• Pixel coordinate grounding data:
BEGIN

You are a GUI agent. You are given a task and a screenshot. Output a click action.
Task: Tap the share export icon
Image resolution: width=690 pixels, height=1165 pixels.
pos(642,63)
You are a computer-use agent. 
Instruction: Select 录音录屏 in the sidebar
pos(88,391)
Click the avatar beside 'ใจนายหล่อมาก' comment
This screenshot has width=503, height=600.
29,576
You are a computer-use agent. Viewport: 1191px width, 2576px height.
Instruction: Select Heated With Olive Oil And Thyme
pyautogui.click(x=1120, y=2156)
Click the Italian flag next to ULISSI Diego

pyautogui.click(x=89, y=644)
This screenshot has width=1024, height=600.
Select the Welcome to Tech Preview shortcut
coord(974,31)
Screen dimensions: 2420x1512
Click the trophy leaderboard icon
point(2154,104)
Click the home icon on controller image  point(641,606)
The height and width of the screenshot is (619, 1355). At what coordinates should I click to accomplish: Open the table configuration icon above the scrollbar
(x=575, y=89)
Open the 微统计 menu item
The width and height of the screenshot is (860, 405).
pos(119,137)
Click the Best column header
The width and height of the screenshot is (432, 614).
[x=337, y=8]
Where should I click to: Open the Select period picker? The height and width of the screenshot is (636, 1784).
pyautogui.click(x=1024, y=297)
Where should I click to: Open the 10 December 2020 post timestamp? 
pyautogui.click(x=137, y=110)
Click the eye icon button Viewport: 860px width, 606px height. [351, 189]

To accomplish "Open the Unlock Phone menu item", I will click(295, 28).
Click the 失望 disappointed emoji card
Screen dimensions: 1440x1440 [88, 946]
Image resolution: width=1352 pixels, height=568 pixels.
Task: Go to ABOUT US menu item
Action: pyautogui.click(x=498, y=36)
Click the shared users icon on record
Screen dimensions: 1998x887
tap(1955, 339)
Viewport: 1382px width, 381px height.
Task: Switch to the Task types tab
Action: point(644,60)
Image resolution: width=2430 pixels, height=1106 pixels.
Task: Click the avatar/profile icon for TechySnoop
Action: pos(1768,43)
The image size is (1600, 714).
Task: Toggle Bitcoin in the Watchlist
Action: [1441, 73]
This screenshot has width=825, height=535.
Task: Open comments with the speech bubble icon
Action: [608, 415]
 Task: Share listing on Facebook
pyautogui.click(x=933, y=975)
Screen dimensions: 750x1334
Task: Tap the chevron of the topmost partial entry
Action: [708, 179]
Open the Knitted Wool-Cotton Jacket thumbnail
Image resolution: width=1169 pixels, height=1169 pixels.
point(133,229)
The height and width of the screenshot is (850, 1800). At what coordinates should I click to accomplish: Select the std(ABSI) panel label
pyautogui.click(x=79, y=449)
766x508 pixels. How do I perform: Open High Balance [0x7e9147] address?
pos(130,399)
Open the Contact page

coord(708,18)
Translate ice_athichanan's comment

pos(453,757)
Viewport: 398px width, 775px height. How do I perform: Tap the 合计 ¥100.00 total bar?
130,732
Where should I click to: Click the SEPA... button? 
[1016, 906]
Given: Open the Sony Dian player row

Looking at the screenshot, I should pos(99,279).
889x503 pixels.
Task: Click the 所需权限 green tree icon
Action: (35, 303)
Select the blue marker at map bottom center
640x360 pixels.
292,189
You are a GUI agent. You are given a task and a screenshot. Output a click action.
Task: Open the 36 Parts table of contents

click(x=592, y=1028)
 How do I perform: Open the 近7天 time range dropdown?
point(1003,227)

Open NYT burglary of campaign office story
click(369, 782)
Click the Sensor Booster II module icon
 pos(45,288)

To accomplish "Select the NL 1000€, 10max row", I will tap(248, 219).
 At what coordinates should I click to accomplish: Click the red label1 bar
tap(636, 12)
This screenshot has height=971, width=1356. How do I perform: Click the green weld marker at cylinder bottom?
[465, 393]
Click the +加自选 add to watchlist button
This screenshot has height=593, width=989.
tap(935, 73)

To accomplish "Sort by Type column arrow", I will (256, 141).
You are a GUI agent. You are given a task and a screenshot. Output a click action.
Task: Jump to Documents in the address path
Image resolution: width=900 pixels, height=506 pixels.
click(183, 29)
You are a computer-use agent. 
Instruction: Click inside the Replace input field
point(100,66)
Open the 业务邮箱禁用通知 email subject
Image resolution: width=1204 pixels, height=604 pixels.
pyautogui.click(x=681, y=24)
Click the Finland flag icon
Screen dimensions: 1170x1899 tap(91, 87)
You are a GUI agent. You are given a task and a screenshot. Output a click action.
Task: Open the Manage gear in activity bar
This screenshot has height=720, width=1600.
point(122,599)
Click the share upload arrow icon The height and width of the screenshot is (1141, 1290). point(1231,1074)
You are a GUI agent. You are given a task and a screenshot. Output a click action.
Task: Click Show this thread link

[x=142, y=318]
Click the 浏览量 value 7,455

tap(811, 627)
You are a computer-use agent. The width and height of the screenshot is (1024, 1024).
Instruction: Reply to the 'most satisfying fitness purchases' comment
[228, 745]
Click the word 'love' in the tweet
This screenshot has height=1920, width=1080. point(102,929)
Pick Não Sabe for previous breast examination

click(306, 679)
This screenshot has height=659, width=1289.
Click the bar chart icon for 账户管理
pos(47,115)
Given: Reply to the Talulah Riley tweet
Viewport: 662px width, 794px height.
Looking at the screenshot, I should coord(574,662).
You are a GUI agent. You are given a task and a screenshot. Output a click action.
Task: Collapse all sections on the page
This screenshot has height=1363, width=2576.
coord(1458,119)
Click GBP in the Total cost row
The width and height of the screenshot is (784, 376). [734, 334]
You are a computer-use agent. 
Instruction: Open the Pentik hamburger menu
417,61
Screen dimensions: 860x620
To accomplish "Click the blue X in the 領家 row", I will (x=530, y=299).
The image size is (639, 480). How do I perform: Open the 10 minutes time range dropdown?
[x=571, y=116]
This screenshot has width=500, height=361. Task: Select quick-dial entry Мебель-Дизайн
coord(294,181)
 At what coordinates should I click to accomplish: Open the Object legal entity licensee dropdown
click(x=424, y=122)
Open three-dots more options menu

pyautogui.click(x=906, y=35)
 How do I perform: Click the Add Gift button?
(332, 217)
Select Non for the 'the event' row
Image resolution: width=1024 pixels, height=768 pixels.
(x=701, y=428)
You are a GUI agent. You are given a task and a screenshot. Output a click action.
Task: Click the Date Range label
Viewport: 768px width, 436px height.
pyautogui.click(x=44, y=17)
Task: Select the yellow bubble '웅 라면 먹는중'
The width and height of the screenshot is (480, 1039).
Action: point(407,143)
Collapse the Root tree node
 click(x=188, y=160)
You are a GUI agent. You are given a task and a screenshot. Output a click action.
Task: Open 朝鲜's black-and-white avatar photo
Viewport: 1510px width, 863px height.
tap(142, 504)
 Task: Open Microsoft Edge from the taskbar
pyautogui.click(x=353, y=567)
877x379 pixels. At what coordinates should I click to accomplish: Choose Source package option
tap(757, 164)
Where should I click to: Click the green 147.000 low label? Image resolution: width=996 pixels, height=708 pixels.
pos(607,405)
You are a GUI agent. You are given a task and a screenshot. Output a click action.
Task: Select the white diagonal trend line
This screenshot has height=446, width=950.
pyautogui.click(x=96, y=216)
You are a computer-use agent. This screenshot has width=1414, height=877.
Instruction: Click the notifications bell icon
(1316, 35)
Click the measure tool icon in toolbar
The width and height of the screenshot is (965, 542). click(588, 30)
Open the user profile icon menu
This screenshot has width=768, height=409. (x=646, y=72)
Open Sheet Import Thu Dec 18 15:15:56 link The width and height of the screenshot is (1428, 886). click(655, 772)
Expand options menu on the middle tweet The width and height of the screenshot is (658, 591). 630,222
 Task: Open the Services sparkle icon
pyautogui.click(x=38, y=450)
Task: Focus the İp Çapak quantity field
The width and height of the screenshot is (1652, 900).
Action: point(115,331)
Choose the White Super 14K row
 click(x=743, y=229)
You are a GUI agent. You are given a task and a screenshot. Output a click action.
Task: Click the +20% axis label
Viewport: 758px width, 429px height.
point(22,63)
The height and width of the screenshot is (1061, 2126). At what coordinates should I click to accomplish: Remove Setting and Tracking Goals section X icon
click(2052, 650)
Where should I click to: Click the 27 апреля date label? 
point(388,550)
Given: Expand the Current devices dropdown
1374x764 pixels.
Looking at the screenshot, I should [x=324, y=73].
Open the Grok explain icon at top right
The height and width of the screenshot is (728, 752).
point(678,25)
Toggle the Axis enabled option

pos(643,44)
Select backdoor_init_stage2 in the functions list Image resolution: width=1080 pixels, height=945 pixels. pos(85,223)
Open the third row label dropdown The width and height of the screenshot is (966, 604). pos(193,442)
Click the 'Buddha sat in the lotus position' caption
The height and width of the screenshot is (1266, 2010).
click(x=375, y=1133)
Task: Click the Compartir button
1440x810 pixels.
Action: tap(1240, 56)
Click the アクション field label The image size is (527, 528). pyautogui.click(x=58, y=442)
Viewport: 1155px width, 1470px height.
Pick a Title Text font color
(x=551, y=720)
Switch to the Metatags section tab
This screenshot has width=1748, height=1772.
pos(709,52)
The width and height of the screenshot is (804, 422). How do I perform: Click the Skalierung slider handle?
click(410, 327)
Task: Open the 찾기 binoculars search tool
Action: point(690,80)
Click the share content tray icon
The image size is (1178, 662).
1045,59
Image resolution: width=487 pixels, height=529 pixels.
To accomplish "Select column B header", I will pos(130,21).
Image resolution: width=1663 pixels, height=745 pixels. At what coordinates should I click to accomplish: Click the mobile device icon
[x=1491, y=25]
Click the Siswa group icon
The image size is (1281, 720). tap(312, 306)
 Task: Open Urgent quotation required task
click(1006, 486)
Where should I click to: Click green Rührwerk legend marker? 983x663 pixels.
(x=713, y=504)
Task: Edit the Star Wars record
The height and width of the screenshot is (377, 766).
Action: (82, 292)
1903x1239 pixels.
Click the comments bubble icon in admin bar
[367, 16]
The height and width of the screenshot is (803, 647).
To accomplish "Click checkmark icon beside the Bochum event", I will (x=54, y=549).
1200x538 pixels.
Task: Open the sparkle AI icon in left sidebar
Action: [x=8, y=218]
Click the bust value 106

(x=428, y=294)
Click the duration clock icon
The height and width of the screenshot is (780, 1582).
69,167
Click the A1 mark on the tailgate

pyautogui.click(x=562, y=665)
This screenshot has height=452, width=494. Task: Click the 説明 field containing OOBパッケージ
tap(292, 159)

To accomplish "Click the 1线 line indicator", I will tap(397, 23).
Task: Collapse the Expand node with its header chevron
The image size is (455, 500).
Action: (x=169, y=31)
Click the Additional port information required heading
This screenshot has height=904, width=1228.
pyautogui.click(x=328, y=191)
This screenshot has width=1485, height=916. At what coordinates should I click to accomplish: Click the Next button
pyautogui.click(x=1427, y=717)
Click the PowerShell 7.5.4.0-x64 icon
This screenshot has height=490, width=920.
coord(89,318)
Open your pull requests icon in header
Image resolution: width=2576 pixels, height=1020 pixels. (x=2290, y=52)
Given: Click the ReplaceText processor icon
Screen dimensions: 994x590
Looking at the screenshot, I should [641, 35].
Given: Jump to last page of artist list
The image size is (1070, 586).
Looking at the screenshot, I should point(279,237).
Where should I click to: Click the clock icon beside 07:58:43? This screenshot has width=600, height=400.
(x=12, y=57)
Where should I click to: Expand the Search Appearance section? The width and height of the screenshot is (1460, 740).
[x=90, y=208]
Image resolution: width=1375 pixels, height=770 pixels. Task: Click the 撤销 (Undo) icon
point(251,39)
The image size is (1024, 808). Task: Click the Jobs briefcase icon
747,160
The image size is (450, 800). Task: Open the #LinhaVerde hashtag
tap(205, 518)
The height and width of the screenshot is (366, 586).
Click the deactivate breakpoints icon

END

Whenever the word "record" shows up in a line above, copy that line.

Click the shared users icon on record
Task: Edit the Star Wars record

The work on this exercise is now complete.